The agreement had included scope for oil and gas exploitation in waters that Ankara and Tripoli have declared as their own, but which are also in part claimed by Egypt and Greece.

The deal had spurred rivalry in the eastern Mediterranean and played into a political standoff in Libya between the Government of National Unity (GNU) in Tripoli, in western Libya, and an eastern-based parliament that rejects its legitimacy.

Tripoli’s appeals court, which issued Monday’s decision, left room for the GNU to itself appeal the ruling, the source said, without giving further details on the basis for the decision.

Turkey sent military aid to Tripoli in 2019 to help the then internationally recognised government there ward off an assault on the capital by eastern forces in the civil war, which was backed by Egypt.

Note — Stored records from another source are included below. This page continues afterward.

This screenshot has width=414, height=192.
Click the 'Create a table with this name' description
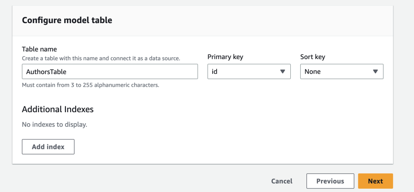101,58
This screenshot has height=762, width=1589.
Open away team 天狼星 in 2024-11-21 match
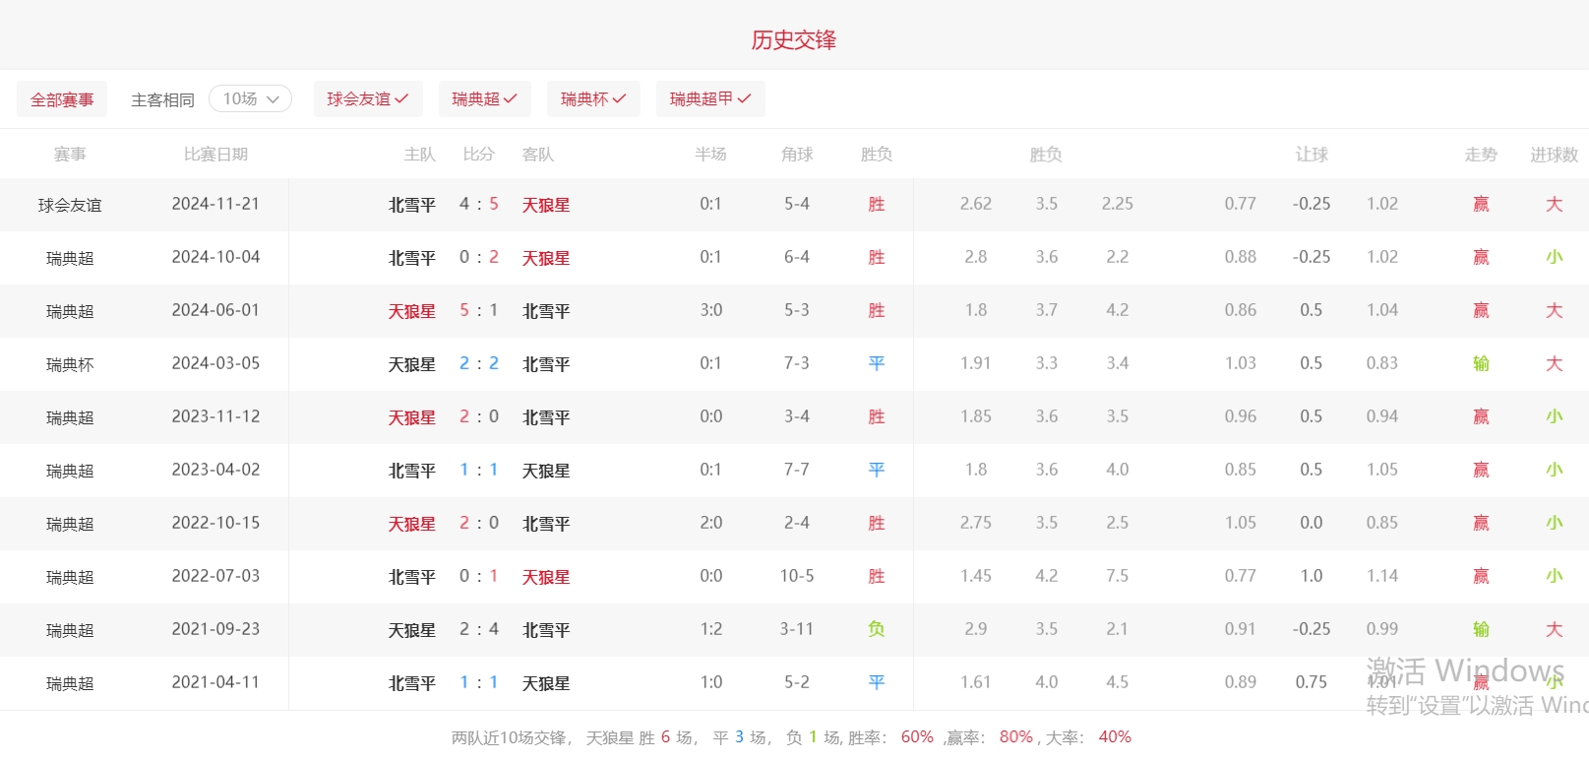click(546, 205)
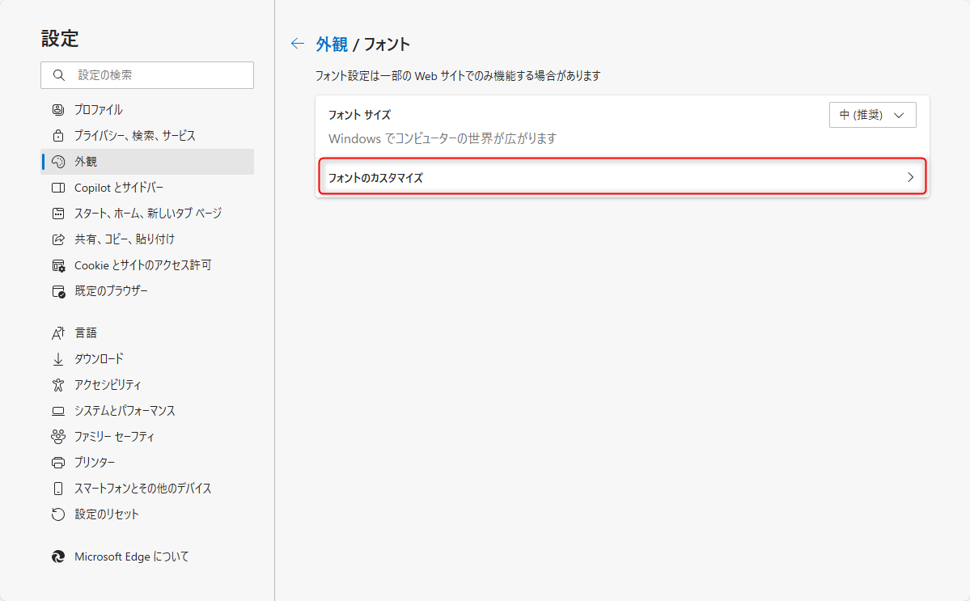Click the magnifier icon in the search box

(x=59, y=74)
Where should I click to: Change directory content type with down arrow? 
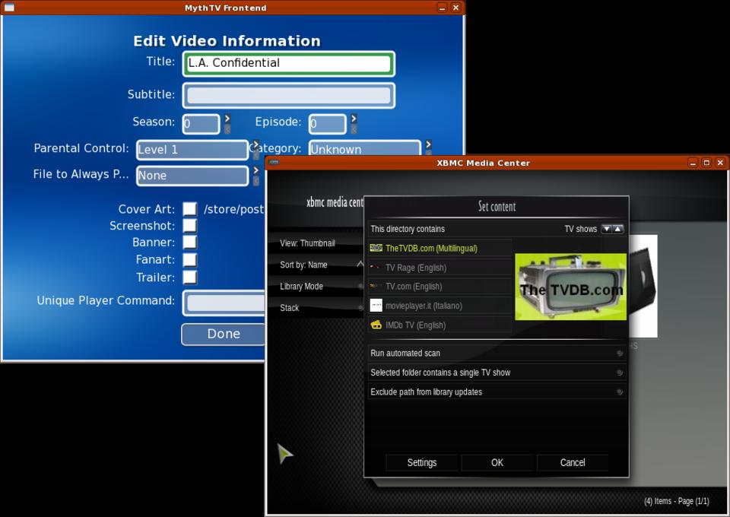click(607, 229)
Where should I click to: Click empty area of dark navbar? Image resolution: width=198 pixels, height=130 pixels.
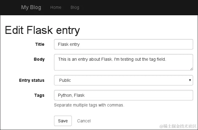[x=138, y=8]
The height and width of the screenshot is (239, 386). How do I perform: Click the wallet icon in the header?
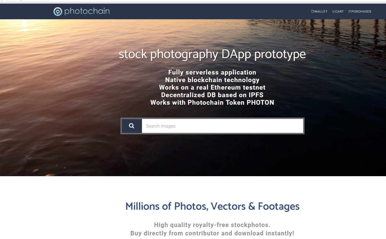[x=313, y=11]
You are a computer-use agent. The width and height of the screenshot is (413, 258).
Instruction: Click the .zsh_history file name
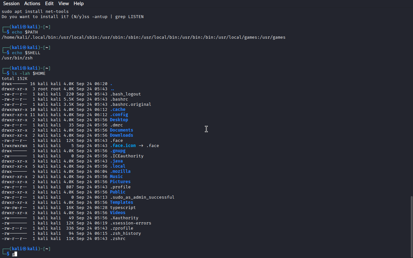coord(125,233)
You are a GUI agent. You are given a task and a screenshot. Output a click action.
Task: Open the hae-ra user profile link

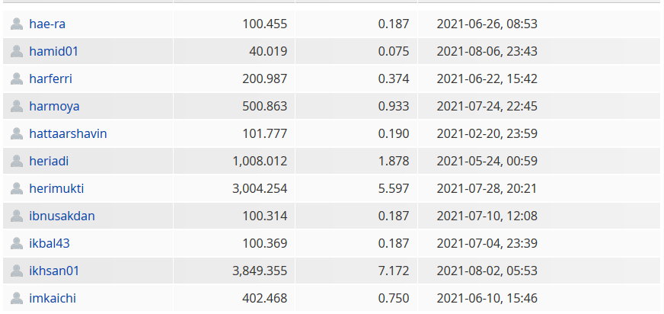click(47, 24)
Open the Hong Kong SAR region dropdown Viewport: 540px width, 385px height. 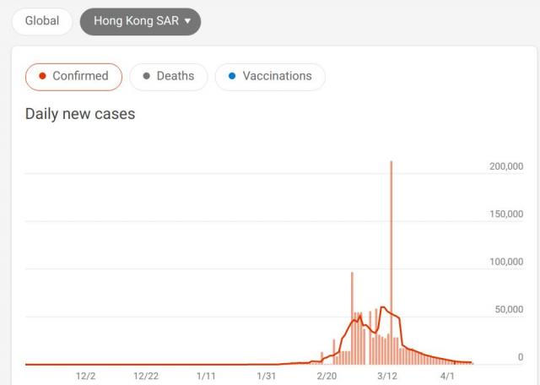point(140,21)
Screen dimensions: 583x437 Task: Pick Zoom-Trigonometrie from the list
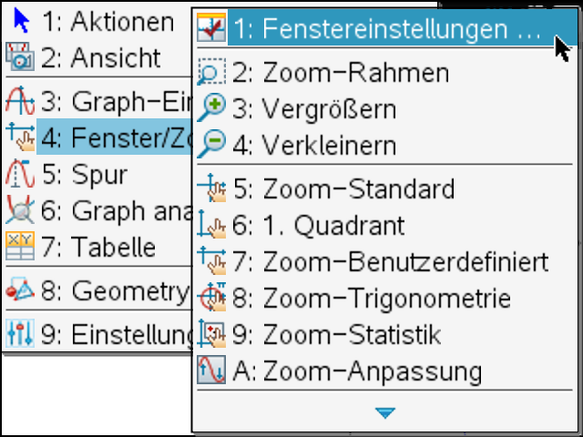[x=385, y=298]
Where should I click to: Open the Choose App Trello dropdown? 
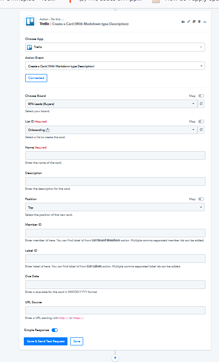[x=115, y=47]
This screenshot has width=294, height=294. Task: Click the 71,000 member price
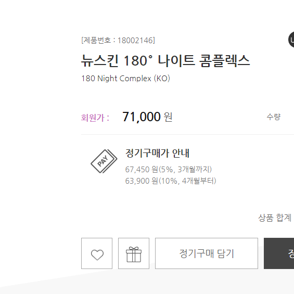pos(142,117)
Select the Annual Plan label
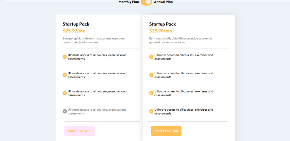The width and height of the screenshot is (290, 141). click(163, 2)
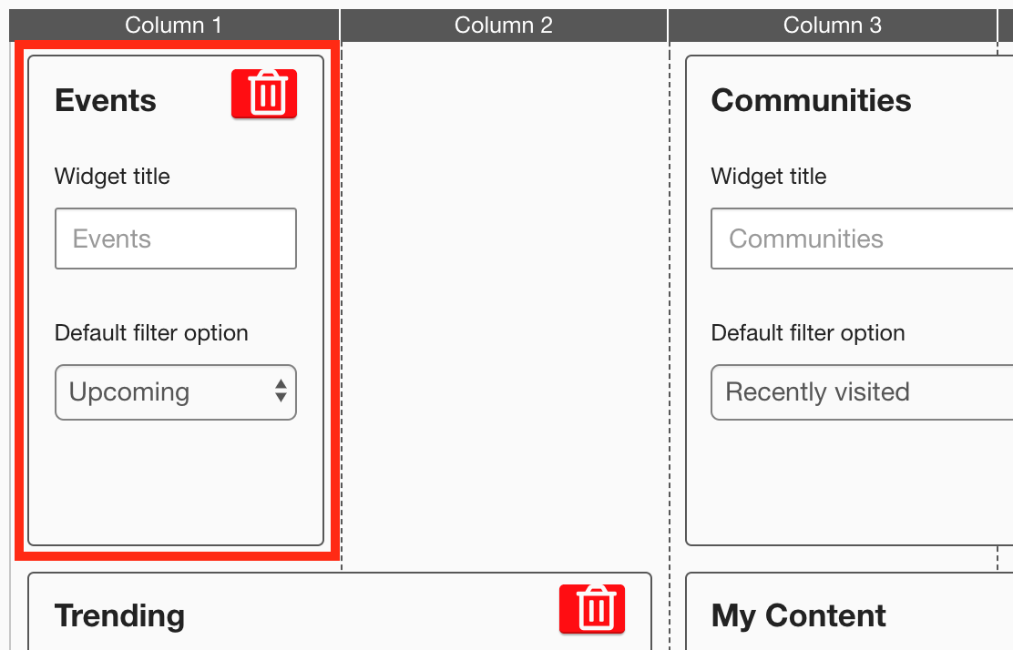Click the My Content widget heading
Viewport: 1013px width, 650px height.
[798, 616]
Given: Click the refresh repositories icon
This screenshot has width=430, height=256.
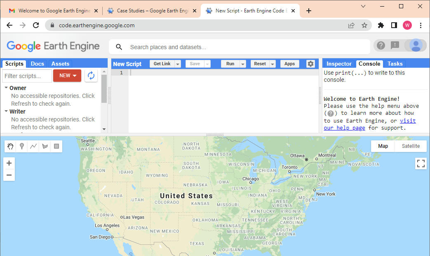Looking at the screenshot, I should pyautogui.click(x=91, y=76).
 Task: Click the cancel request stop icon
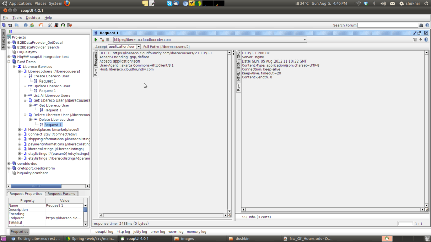(x=108, y=39)
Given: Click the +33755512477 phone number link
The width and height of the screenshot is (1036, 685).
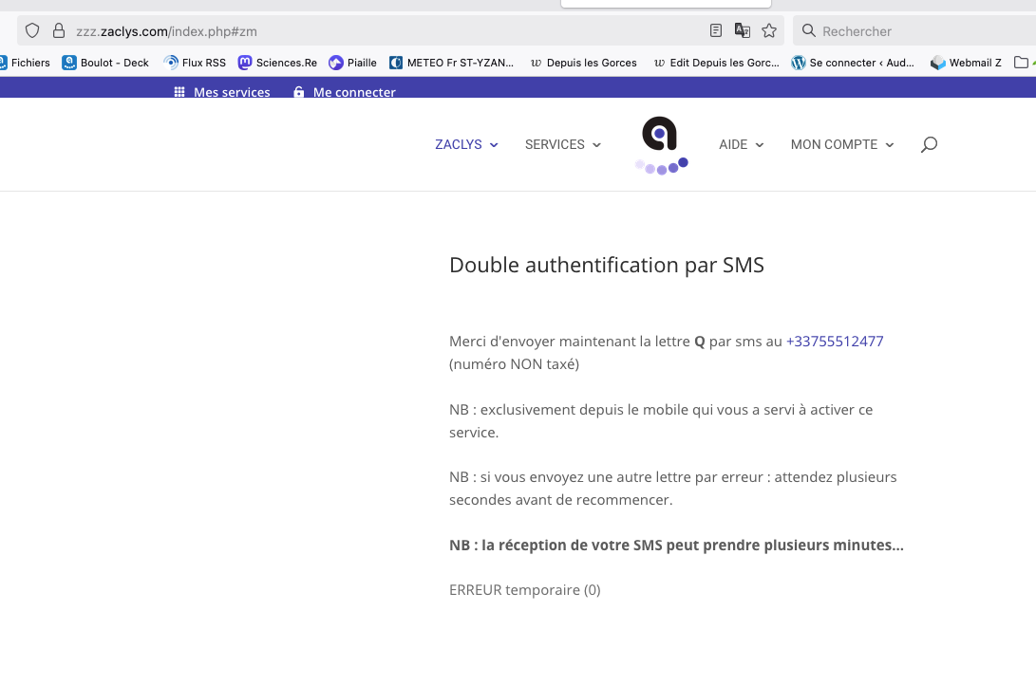Looking at the screenshot, I should pos(834,341).
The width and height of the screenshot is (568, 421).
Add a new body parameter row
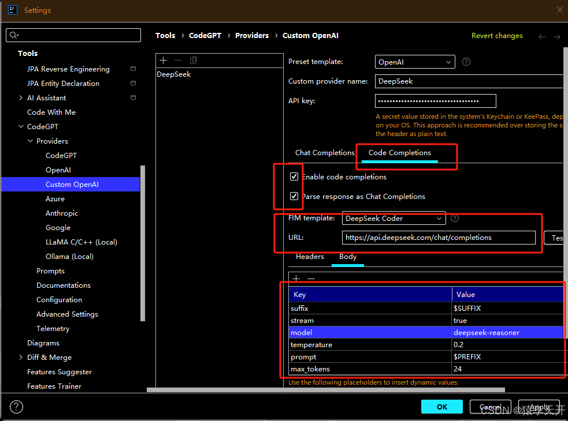[x=296, y=279]
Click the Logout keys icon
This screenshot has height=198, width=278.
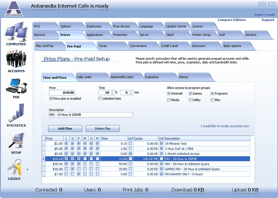click(x=14, y=167)
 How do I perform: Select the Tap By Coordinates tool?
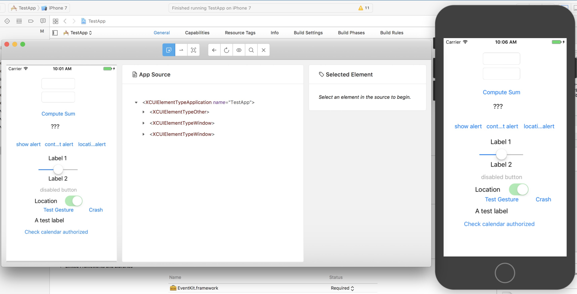[x=194, y=50]
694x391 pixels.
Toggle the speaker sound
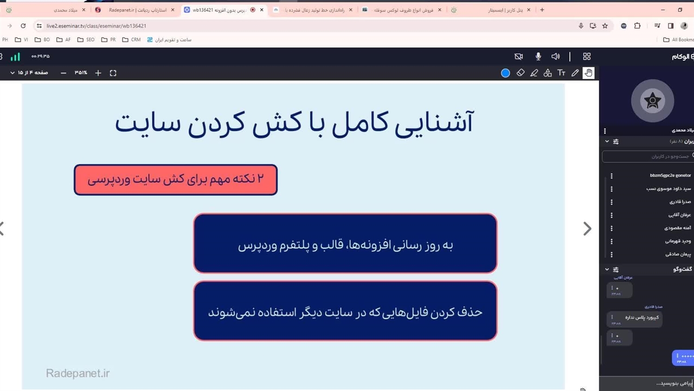pyautogui.click(x=555, y=56)
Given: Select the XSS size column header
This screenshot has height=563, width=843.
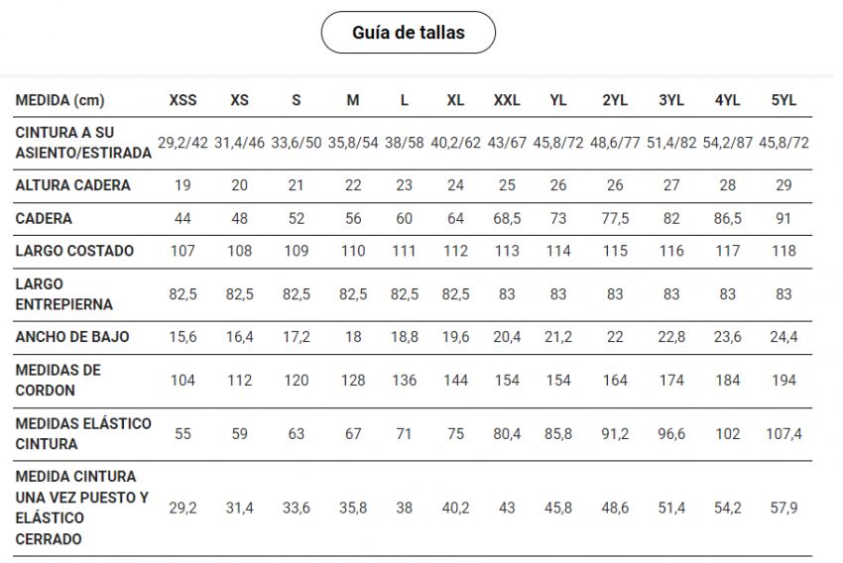Looking at the screenshot, I should tap(182, 100).
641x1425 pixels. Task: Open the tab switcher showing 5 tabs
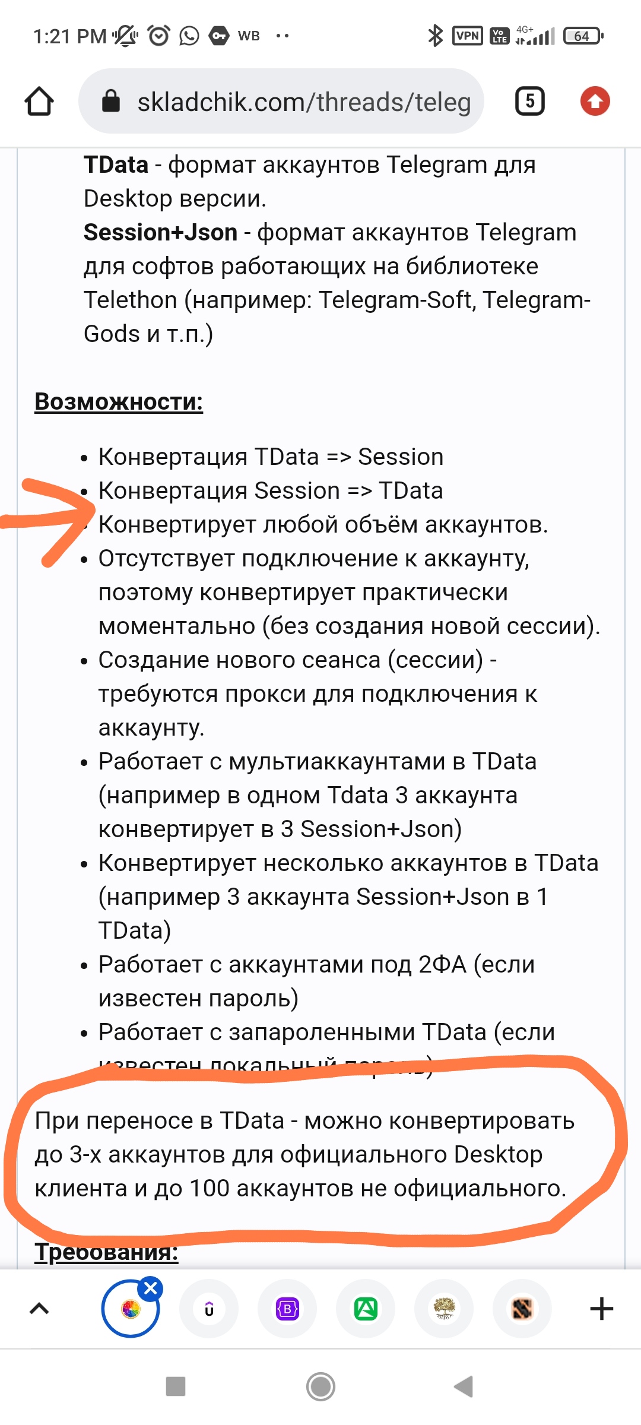click(529, 102)
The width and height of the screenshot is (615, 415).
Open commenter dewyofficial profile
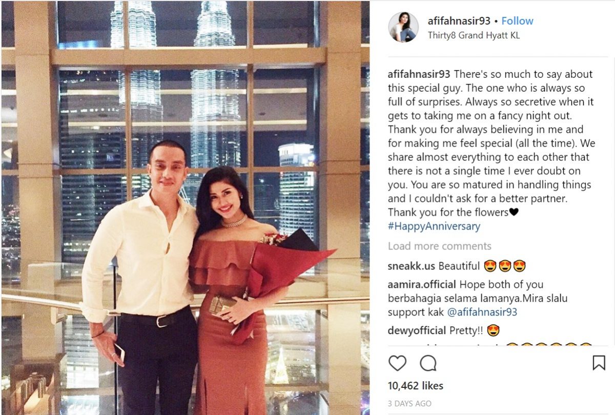417,330
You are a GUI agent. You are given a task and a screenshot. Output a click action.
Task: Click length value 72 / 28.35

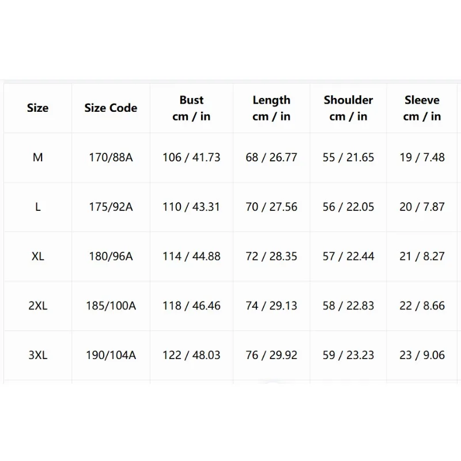271,256
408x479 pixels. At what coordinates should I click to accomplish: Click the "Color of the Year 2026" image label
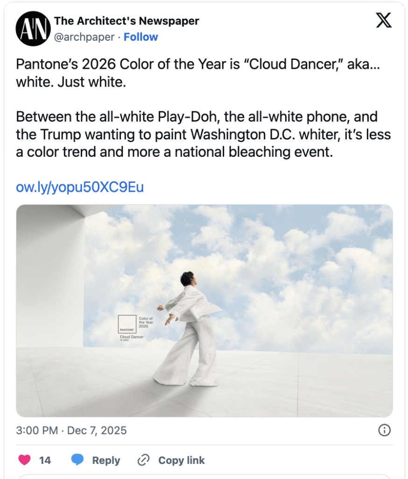tap(146, 322)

Later that year, Ankara and Tripoli struck a deal to establish a maritime boundary in eastern Mediterranean waters also disputed by Egypt and Turkey’s historic rival Greece, prompting both those countries to reject the agreement.

The GNU was installed in early 2021 through a U.N.-backed peace process and was initially supported by the eastern-based parliament.

It has maintained close ties with Turkey and in October struck the preliminary deal on energy exploration that the court suspended on Monday.

That deal had been rejected by the eastern-based parliament, which said the Tripoli government no longer had the mandate to strike any international agreements, as well as by both Egypt and Greece.

The GNU had no immediate comment on Monday’s court decision.

Libya, the third largest oil producer in North Africa, has been in chaos since a NATO-backed uprising ousted autocrat Muammar Gaddafi in 2011.